Recommended: Object-oriented classes in ASP The reporting system someone made for the company is now planned to re-modify and optimize. It is using ASP. If you use object-oriented, you must have classes. Fortunately, VBS supports the following references: % class MyClass Dim var 'Public variables must use Dim Private var2' Private variables do not require Sub sub1 response.write var2 End Sub Private Sub sub2
18 security rules for ASP Access database:
1. First, we need to filter all the content submitted by the client, including the ?id=N category, and there is also the select and asp file operation syntax of the operation database in the submitted html code. You can escape the submitted characters and then save them into the database.
2. Then you need to authorize the pages that access the Access database. You can only use select statements for displaying data pages, filter other updates, and asp files are divided into permission access database pages and restricted access pages.
3. Modify the database connection file name conn.asp to a file similar to 123ljuvo345l3kj34534v.asp.
4. Modify the database name to a file similar to q397d0394pjsdlkfgjwetoiu.asp.
5. Add a connection password to the Access database (although it can be cracked, deal with novices, and prevent uploading files from connecting to the database without restrictions).
6. Use Access software to encode and encrypt the database.

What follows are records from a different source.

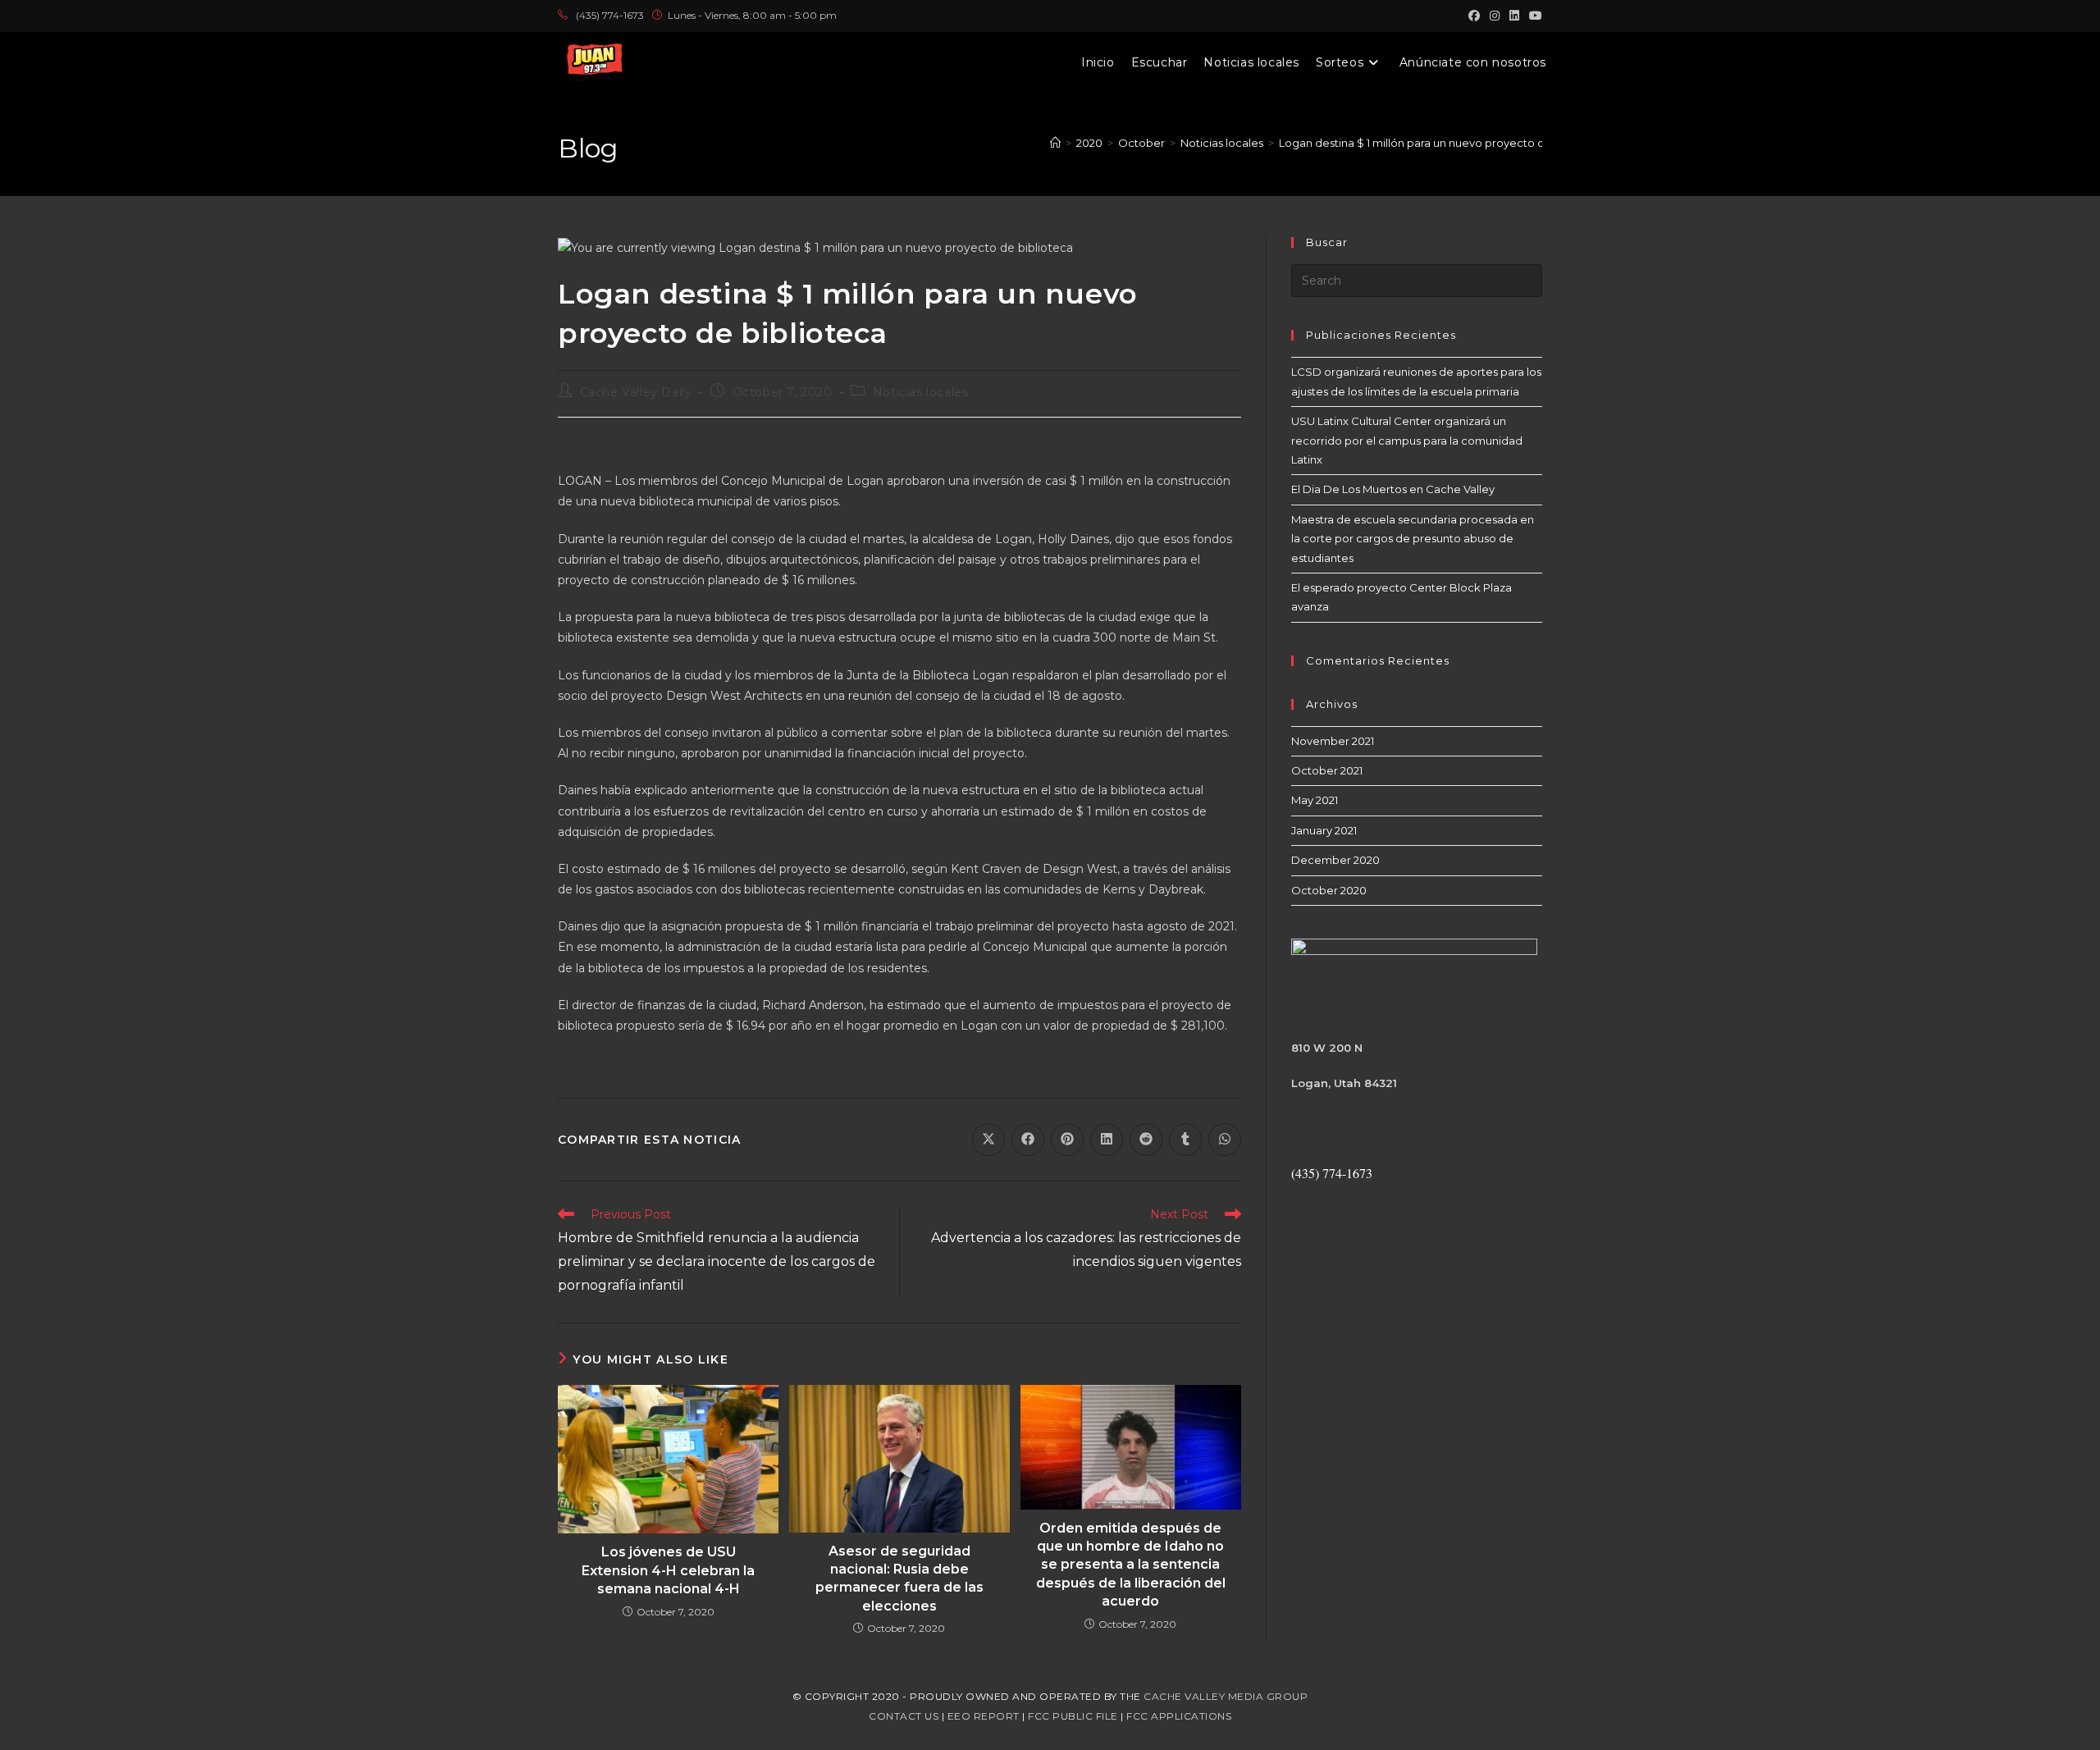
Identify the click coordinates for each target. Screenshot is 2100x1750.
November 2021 (1332, 740)
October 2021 (1327, 770)
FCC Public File (1073, 1716)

7. Use md5 and other encryption algorithms to encrypt user passwords, and password prompts fields such as problems.
8. Restrict search engines to search for related pages.
9. Prevent the database from being downloaded by downloading tools, such as adding statements to the database, etc. to prevent output to the client.

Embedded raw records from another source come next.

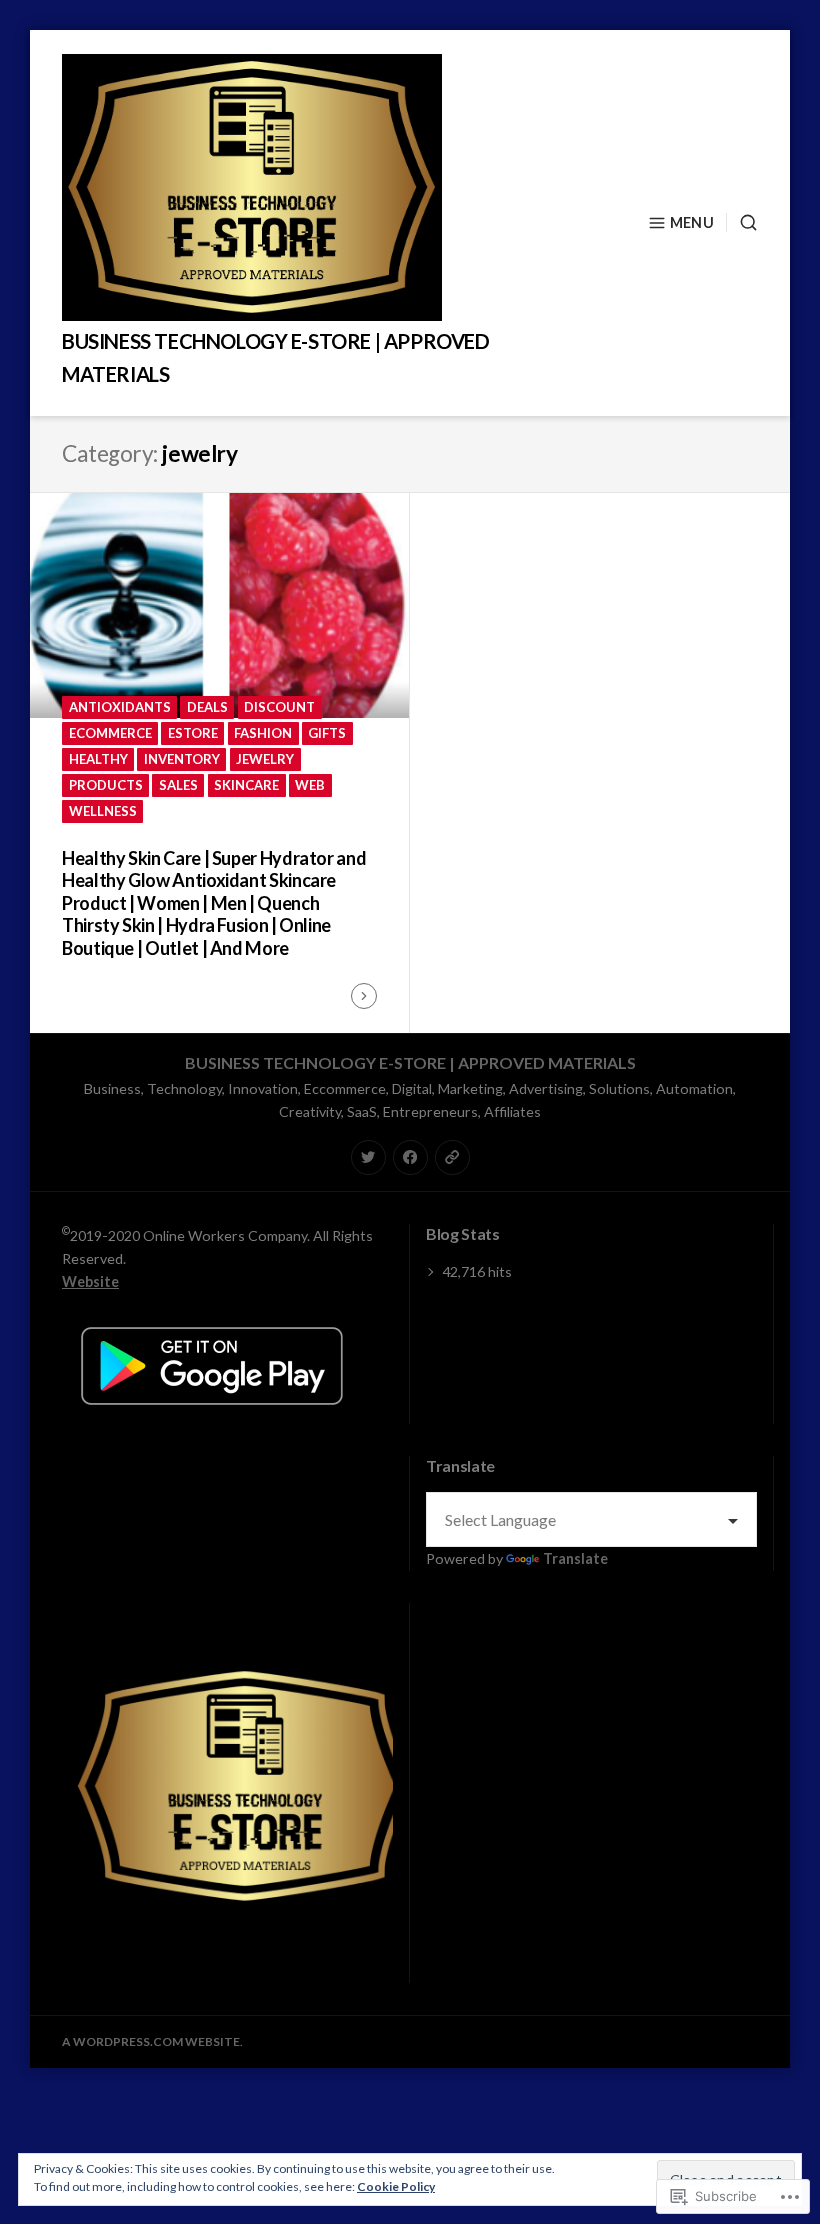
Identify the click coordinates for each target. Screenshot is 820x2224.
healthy (98, 759)
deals (207, 707)
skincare (246, 785)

10 Do a good job in security management of asp upload file templates to prevent uploading asp Trojans.
11. The client is denied access to the database and stores the connection files, and only the server's asp file access is allowed.
12. Limit the number of times the same client IP accesses the database.
13. If it is necessary to encrypt the content stored in the database and return it to the client for decryption, even if the database is downloaded, it is impossible to easily obtain the encrypted original content.
14. Restrict the header content of the connection service, such as only IE access is allowed.
15. Prevent the database information from being obtained through file viewing. The client can enter the password, and use a certain algorithm to store the password and content into the database. When output, let the client enter the password and decrypt the content.
16. You can change the table name and field name to characters similar to aslkejrwoieru and werkuwoeiruwe.
17. Prevent the data renamed .asp execution, escape code, etc. from adding content to the database that makes the asp execution error.
18. Finally, it is best to use ODBC to connect to the database and add the connection password.
Share: Refute the "ASP low energy theory" Many people mistakenly believe that ASP is synonymous with simple and inefficiency, and believe that ASP is incompetent and insignificant, and is also very simple. You can learn it and become proficient after you think about it. Some people say that ASP is not safe. When writing ASP programs, if you strictly follow the specifications of writing safe codes.